- Abbreviation: KNP
- Leader: Sundar Singh Majithia (1935–1941); Dasaundha Singh (1941–1946);
- Founder: Sundar Singh Majithia and Jogendra Singh
- Founded: 1935
- Dissolved: 1946
- Merged into: Shiromani Akali Dal
- Ideology: Sikhism; Indian Independence; Abolition of Communal Award;

= Khalsa National Party =

Khalsa National Party was formed by Sundar Singh Majithia and Joginder Singh to contest the 1937 Punjab Provincial Assembly election on the issues different from Shiromani Akali Dal.

==Background==
Sundar Singh Majithia and Jogindra Singh were the member of Shiromani Akali Dal but due to differences on issues both formed the Khalsa National Party at Amritsar which was opened for all persons above the age of 21 years, irrespective of their caste and religion.

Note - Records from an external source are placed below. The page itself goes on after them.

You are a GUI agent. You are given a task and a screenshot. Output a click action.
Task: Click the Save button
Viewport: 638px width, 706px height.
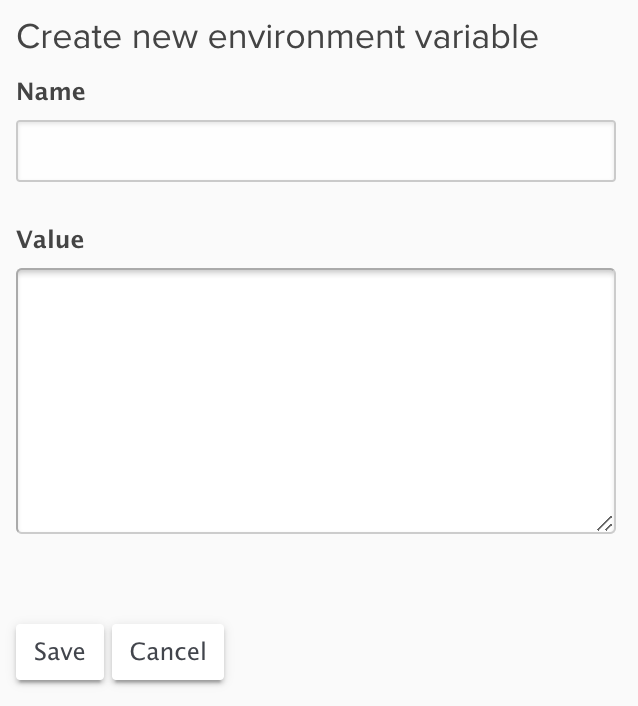pos(59,652)
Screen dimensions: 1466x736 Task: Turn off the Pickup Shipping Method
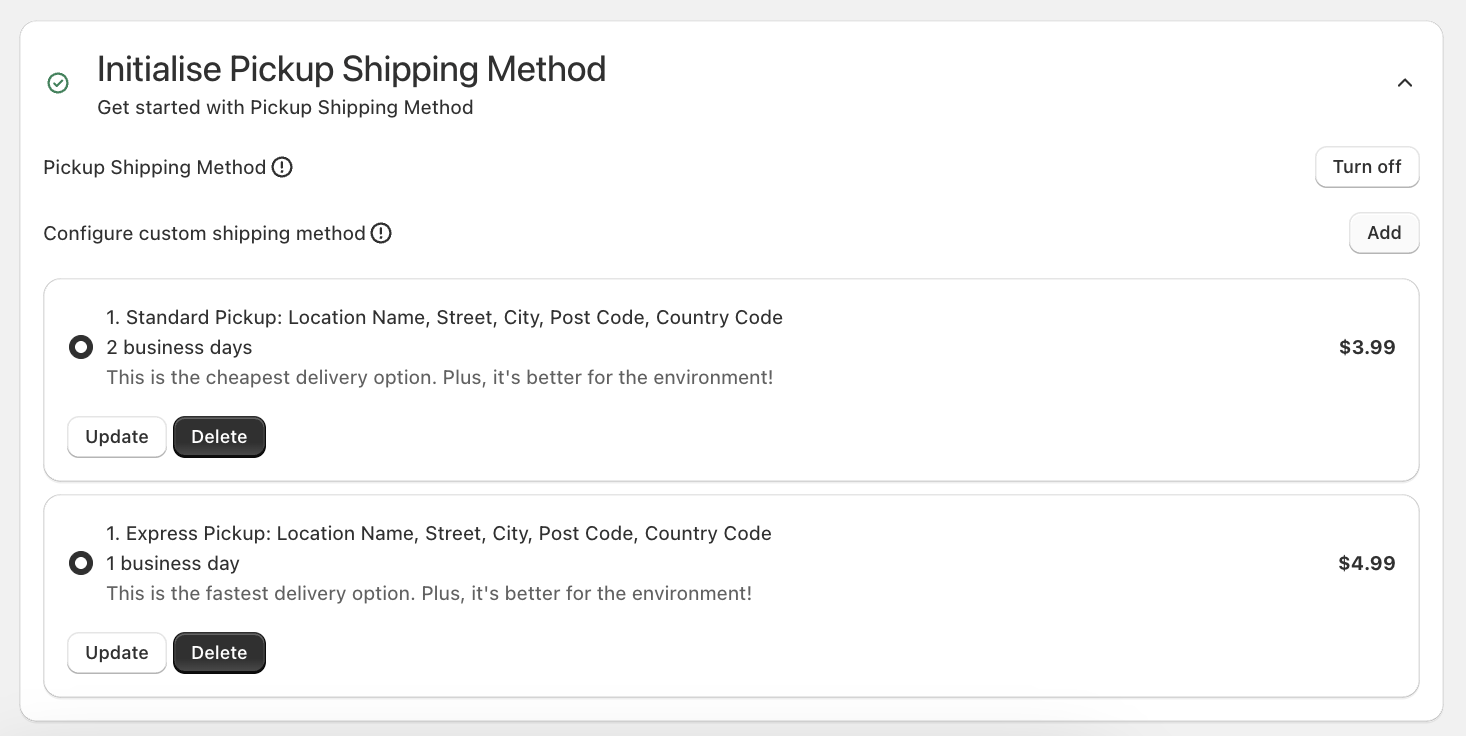click(1367, 167)
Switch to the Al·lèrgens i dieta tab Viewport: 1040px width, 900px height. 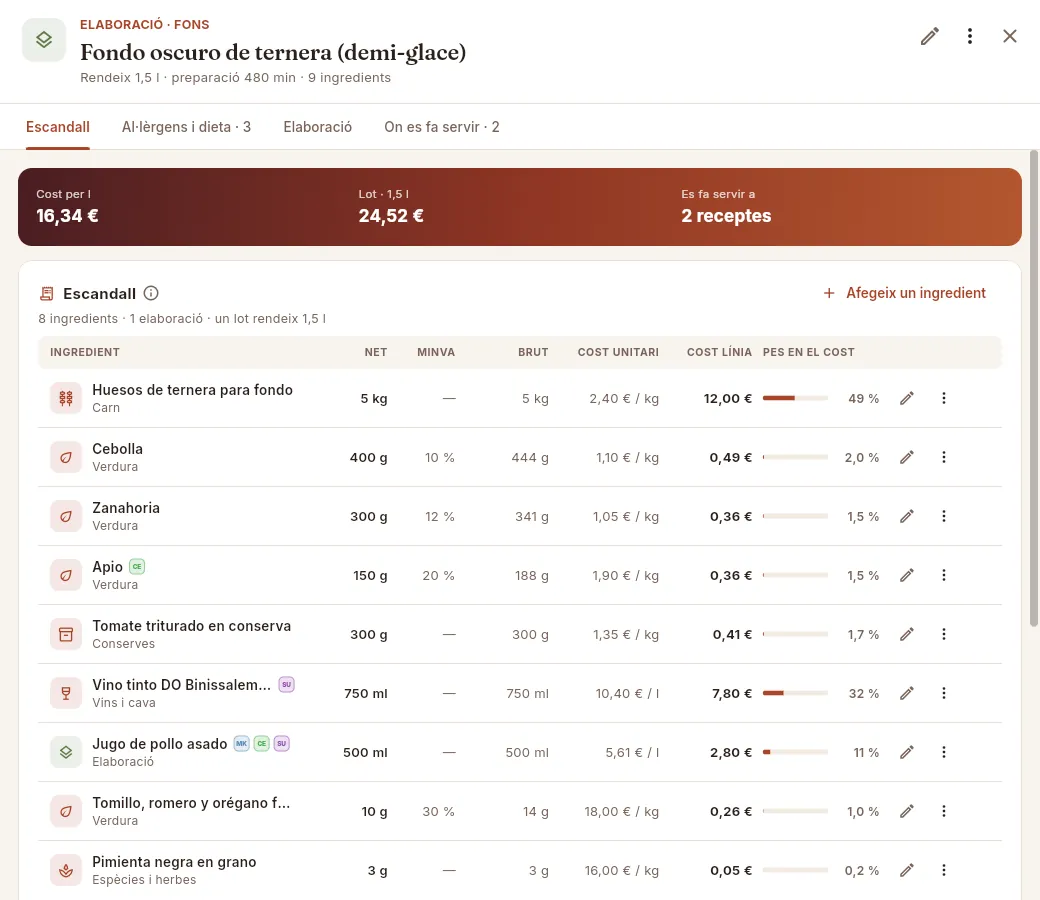pyautogui.click(x=186, y=127)
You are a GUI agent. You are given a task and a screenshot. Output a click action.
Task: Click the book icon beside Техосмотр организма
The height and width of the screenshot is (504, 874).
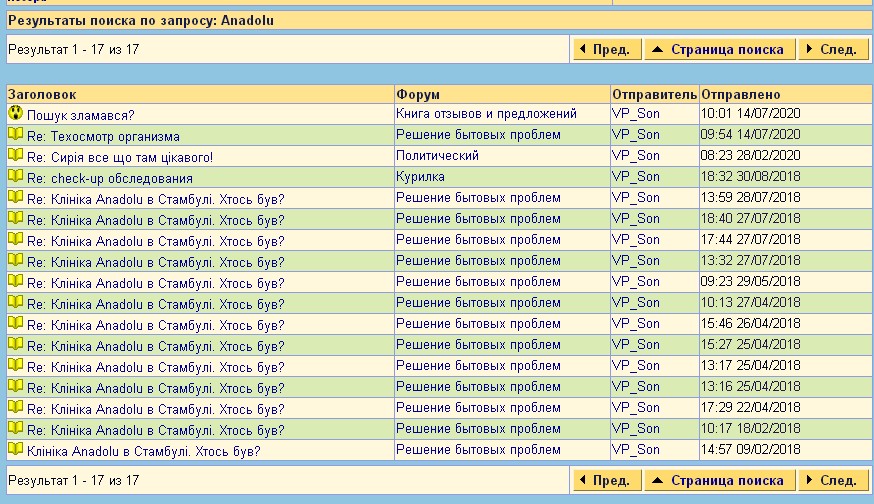[15, 135]
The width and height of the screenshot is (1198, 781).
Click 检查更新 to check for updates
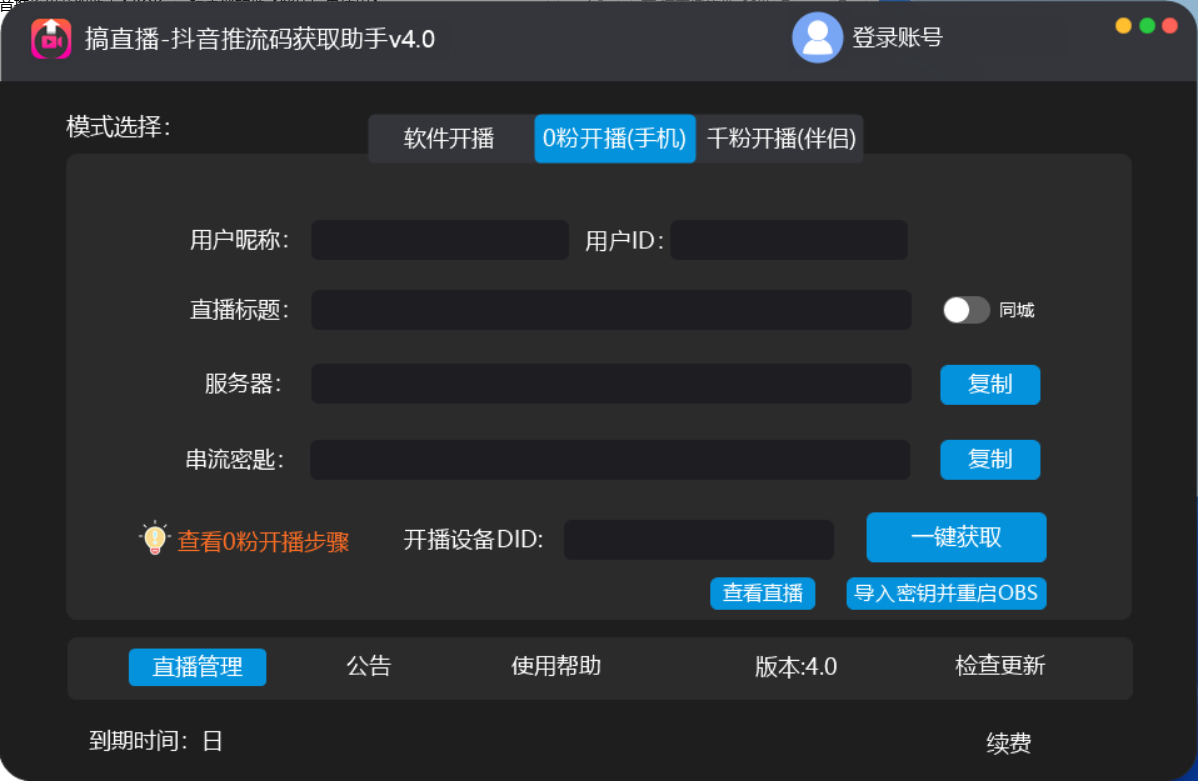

==Organisation and issues==
The Central Executive Committee was consisted of not more than 31 members, including president. In each district the office bearers were a president and a secretary and executive committee was consisting of five members which were elected by the district organisations.

The five points creed of the party were
- To work for the realisation of the ideals of Sikhism.
- To work for attainment of Indian Independence.
- To work for abolition of Communal Award
- To work to unite all sections of the Sikh panth.
- To work for raising the social and economic standard of the masses.

==1937 election==
After the passing of Government of India Act 1935, Provincial Assembly was set up in Punjab containing 175 seats. Khalsa National Party also contested the election and won 13 constituencies. Khalsa National Party along with Hindu Election Board joined the hands with Unionist Party and formed the Government. Under the leadership of Sikandar Hayat Khan Sundar Singh Majithia sworn as minister of Development.

After the death of Sundar Singh Majithia in April 1941 another Party leader Dasaundha Singh added into the cabinet.

==Merger==
The death of Sundar Singh Majithia considerably weakened the Party. In 1942 after Sikandar-Baldev Pact KNP leader and minister Dasaundha Singh was removed from the cabinet and Baldev Singh joined in the cabinet.

In 1946 Punjab Provincial Assembly election party failed to get even a single seat. After this most of its members joined Shiromani Akali Dal.